/
Minggu, 19 Juni 2022 | 22:53 WIB
Instagram/@pertamina

Selebtek.suara.com - Pengguna Bahan Bakar Minyak (BBM) jenis Pertalite, yang termasuk golongan BBM bersubsidi kedepannya sudah tidak lagi bebas membeli. 

Kedepannya, untuk mendapatkan BBM jenis pertalite wjib menggunakan aplikasi MyPertamina

Pertamina mengelurkan kebijakan ini demi penyaluran BBM Pertalite agar lebih merata dan tepat sasaran. 

Rencananya, pembelian BBM Pertalite melalui aplikasi ini akan mulai diuji coba pada Agustus-September tahun ini.

"Kami harapkan sekitar Agustus-September bisa launching, uji coba ini kan masih proses penerbitan regulasi, setelah ditetapkan kita akan lakukan sosialisasi terlebih dahulu. Sehingga itu diharapkan bisa di Agustus dan September," ujar Kepala BPH Migas, Erika Retnowati kepada media.

Sementara itu Irto Ginting, Corporate Secretary Pertamina Patra Niaga SH C&T mengungkapkan rencana penggunaan MyPertamina untuk para konsumen BBM subsidi lebih diperuntukkan dalam membuat database. 
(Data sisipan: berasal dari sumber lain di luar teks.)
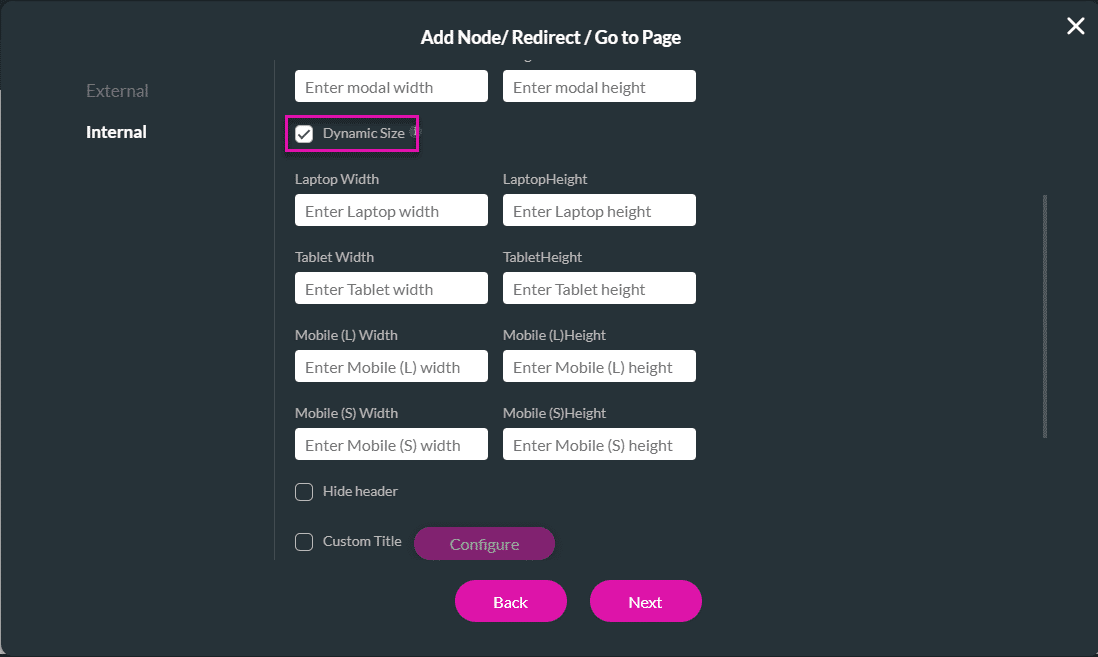
Task: Click the Mobile (S) width input
Action: [x=391, y=445]
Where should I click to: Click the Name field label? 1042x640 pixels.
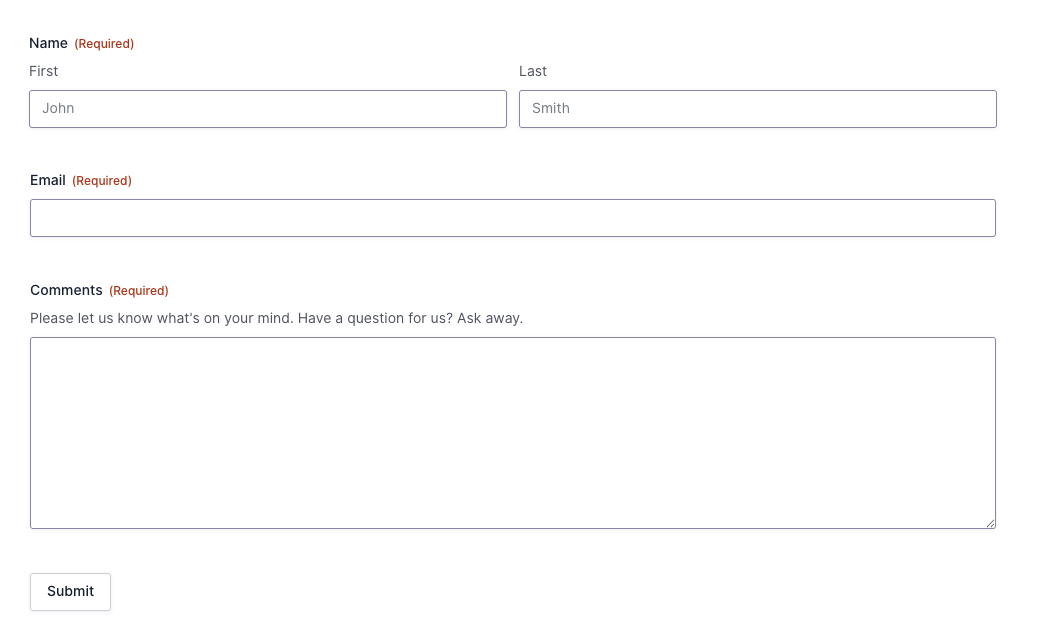coord(48,43)
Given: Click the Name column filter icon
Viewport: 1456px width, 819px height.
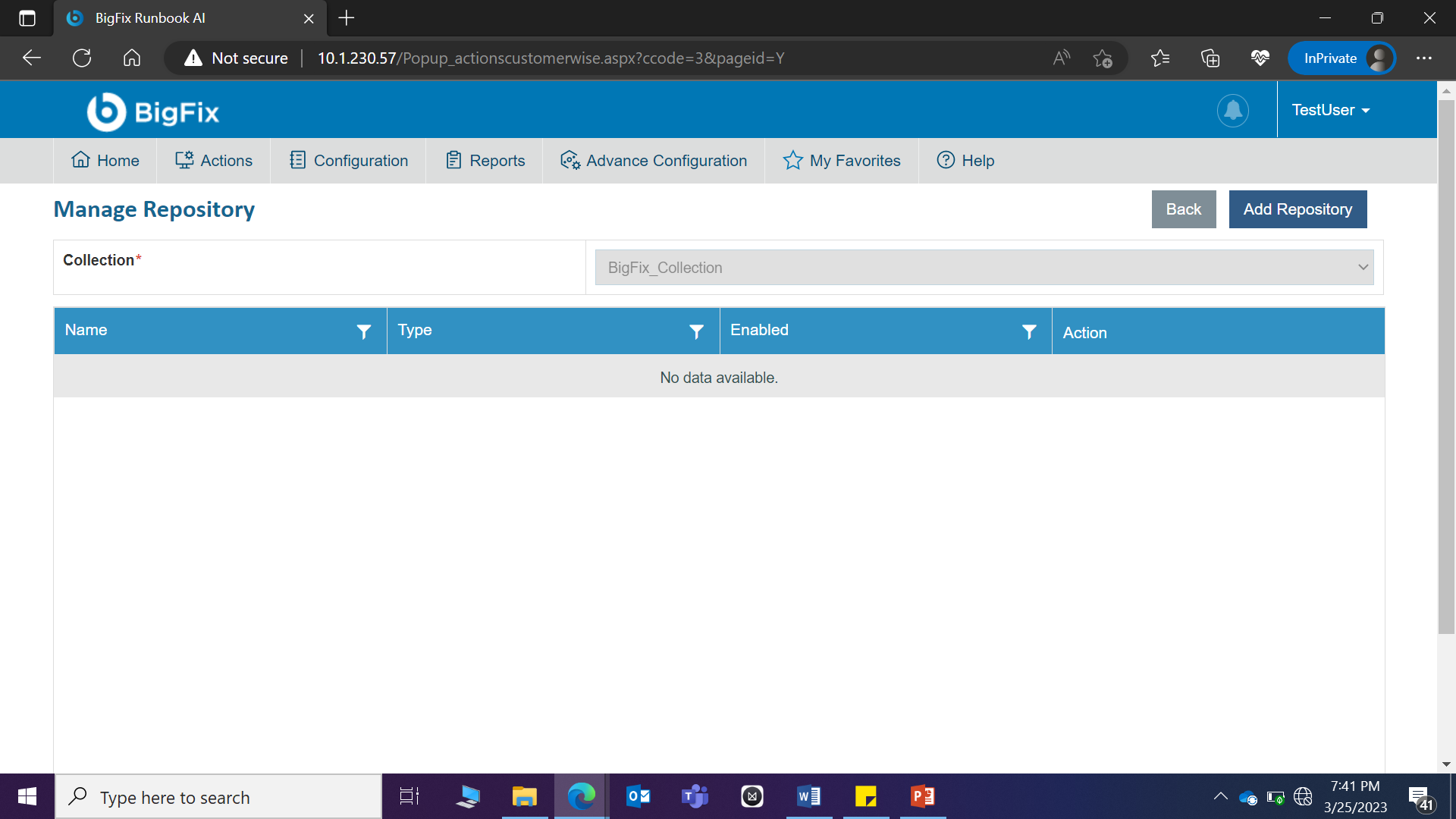Looking at the screenshot, I should pyautogui.click(x=364, y=331).
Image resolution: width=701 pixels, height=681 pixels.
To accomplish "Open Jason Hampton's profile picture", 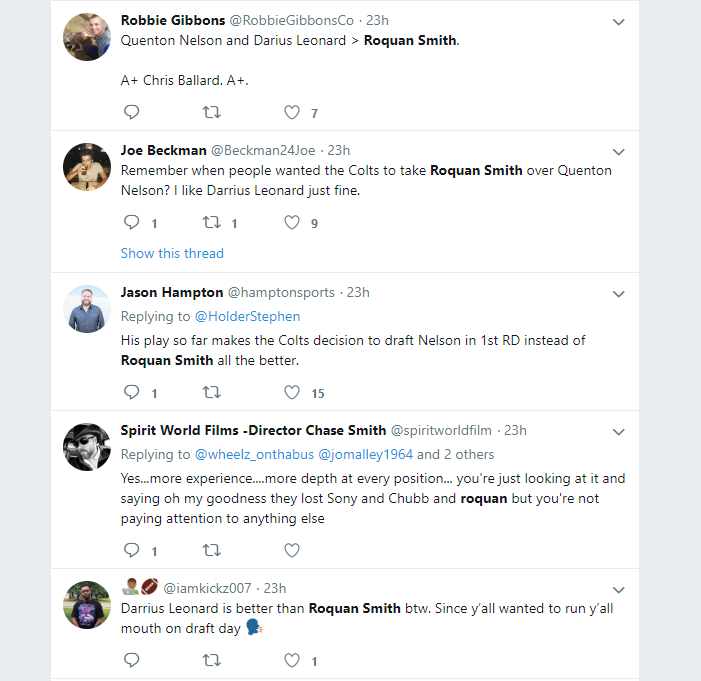I will tap(86, 308).
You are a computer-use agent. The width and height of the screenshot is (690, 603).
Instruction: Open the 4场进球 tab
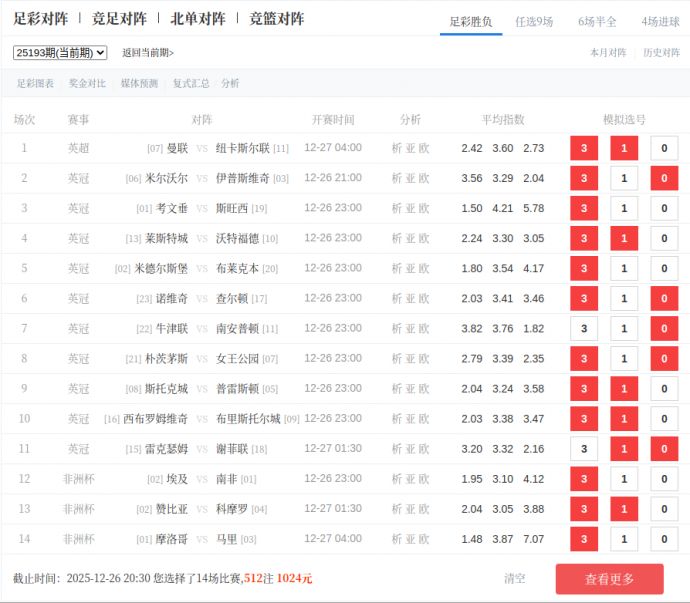click(660, 21)
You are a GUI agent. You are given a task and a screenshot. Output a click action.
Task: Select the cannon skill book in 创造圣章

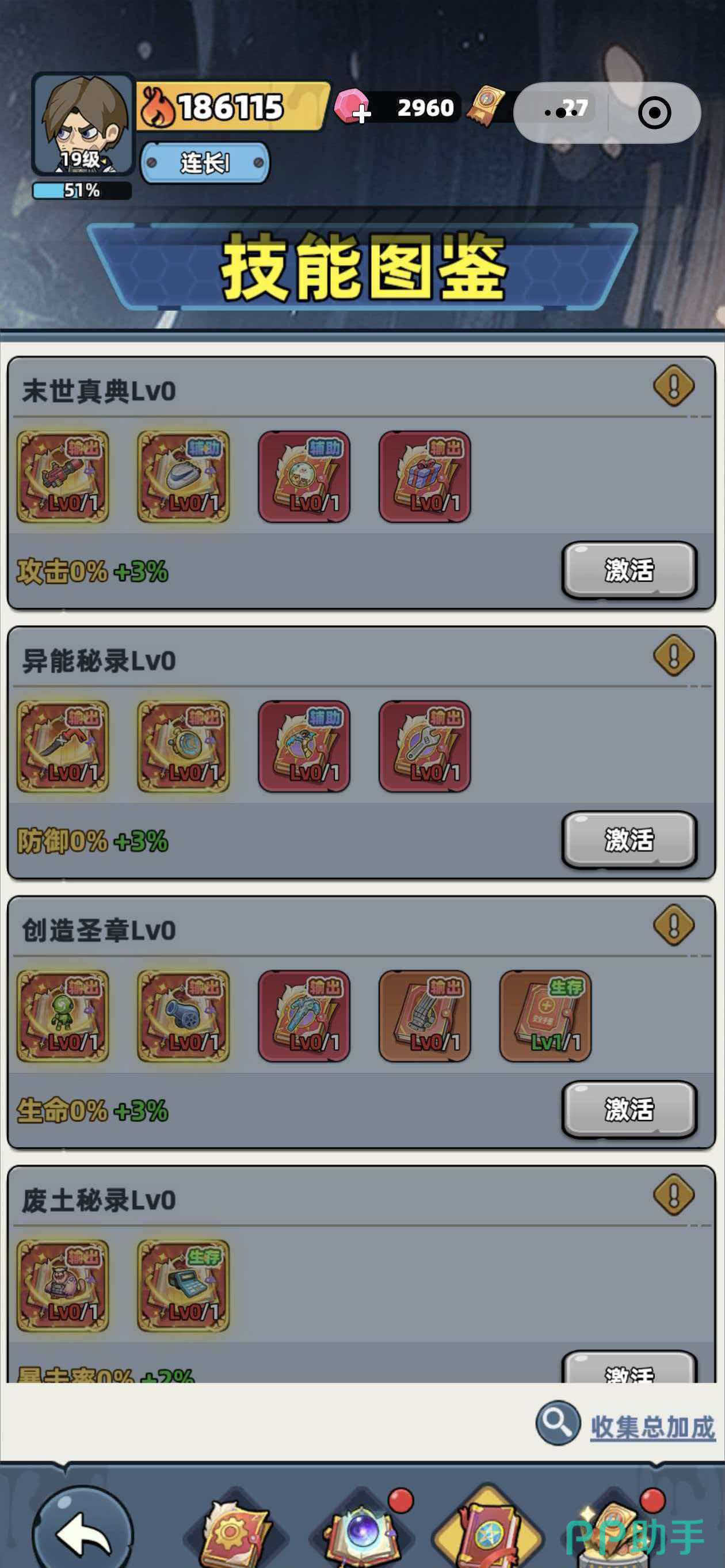click(183, 1016)
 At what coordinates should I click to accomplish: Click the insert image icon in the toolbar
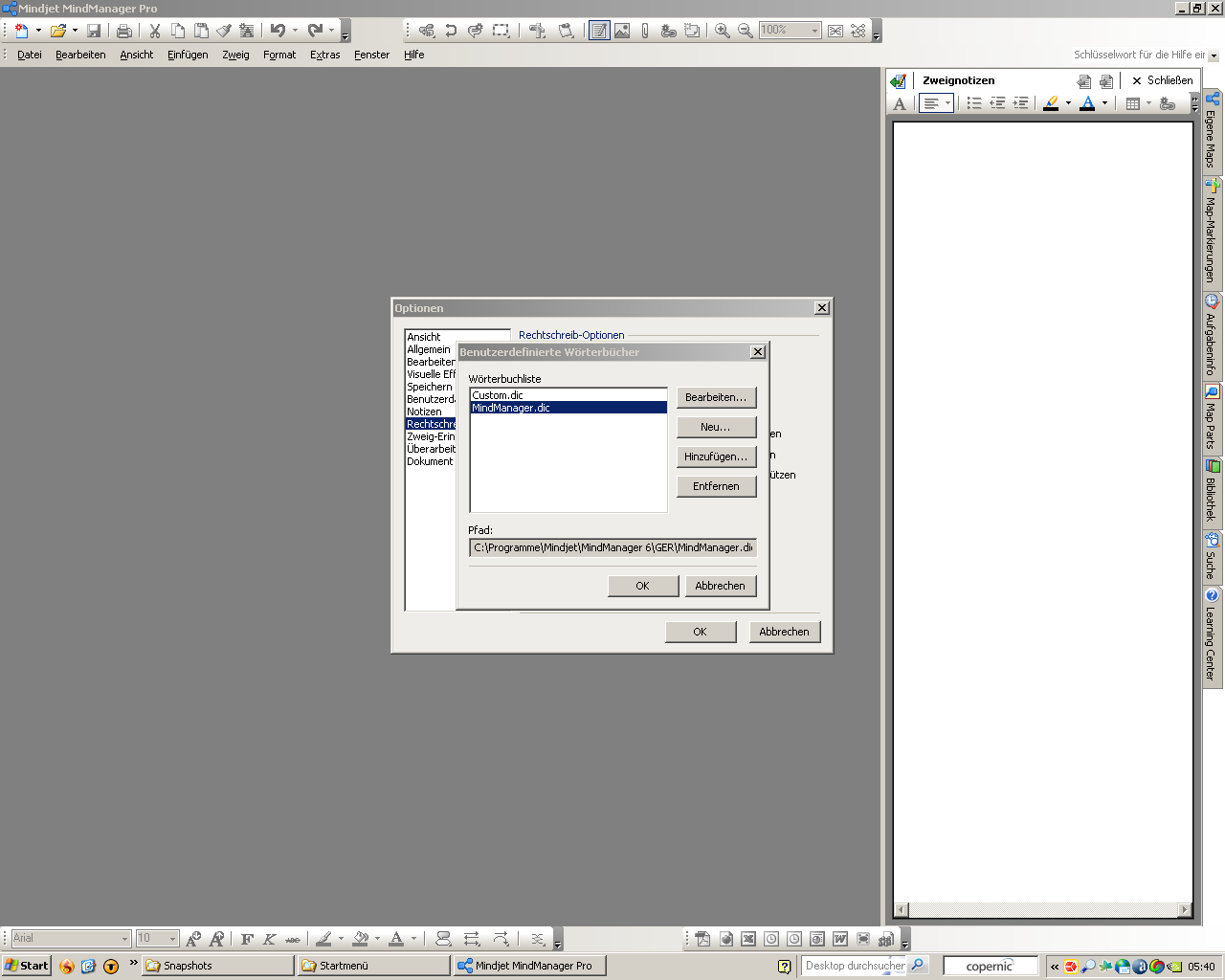point(622,31)
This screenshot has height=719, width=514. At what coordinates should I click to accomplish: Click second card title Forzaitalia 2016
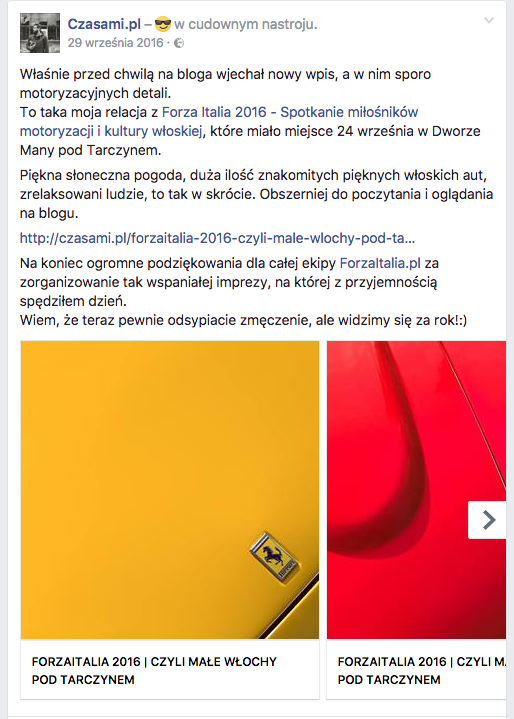[x=422, y=662]
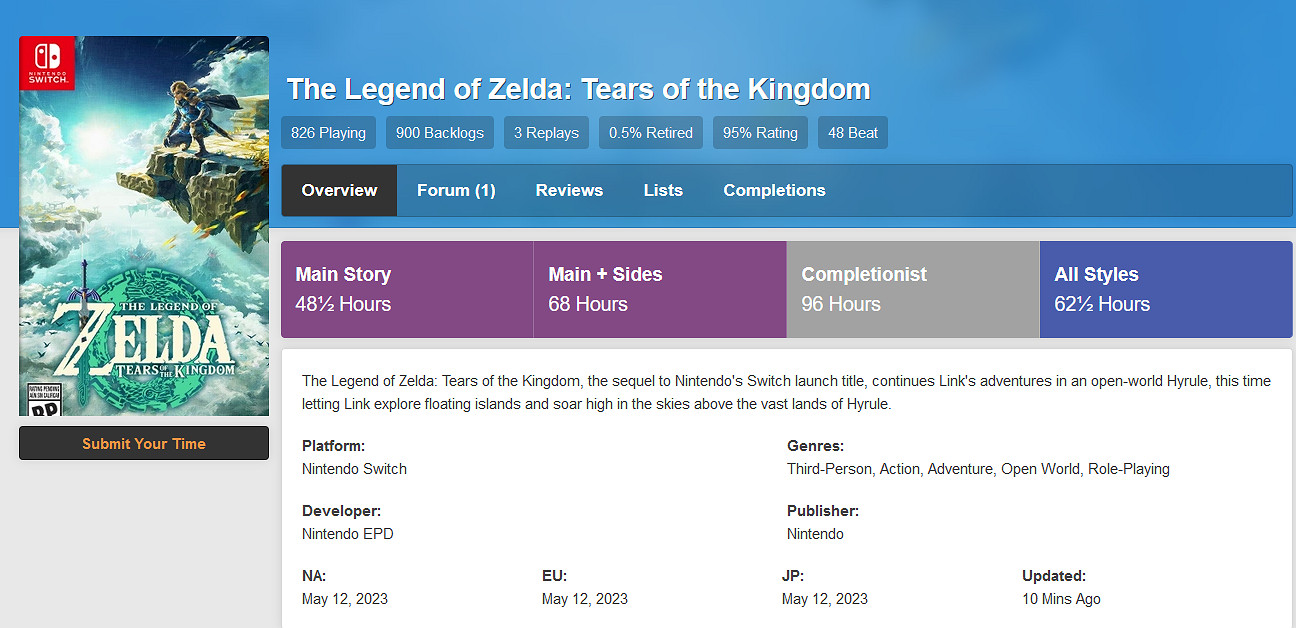View the Completions tab
The image size is (1296, 628).
pos(774,190)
Database berguna untuk menjadi acuan pemerintah dalam menentukan konsumen yang layak menerima BBM subsidi melalui verifikasi.

Irto mengatakan, registrasi diri dan nomor kendaraan nantinya tidak harus dilakukan melalui aplikasi MyPertamina di smartphone, tetapi juga bisa diakses lewat website, sehingga masyarakat yang tidak memiliki smartphone tidak perlu khawatir.

"Kita di sini sedia dua base, yang pertama aplikasi MyPertamina, dan yang kedua kita juga punya web base-nya, ketika nomornya sudah masuk sistem, nanti bisa diverifikasi oleh SPBU tersebut," kata Irto.

Nantinya konsumen bisa melakukan transaksi lewat aplikasi MyPertamina. Data yang sudah teregistrasi akan otomatis menunjukan apakah konsumen berhak mendapatkan BBM Pertalite.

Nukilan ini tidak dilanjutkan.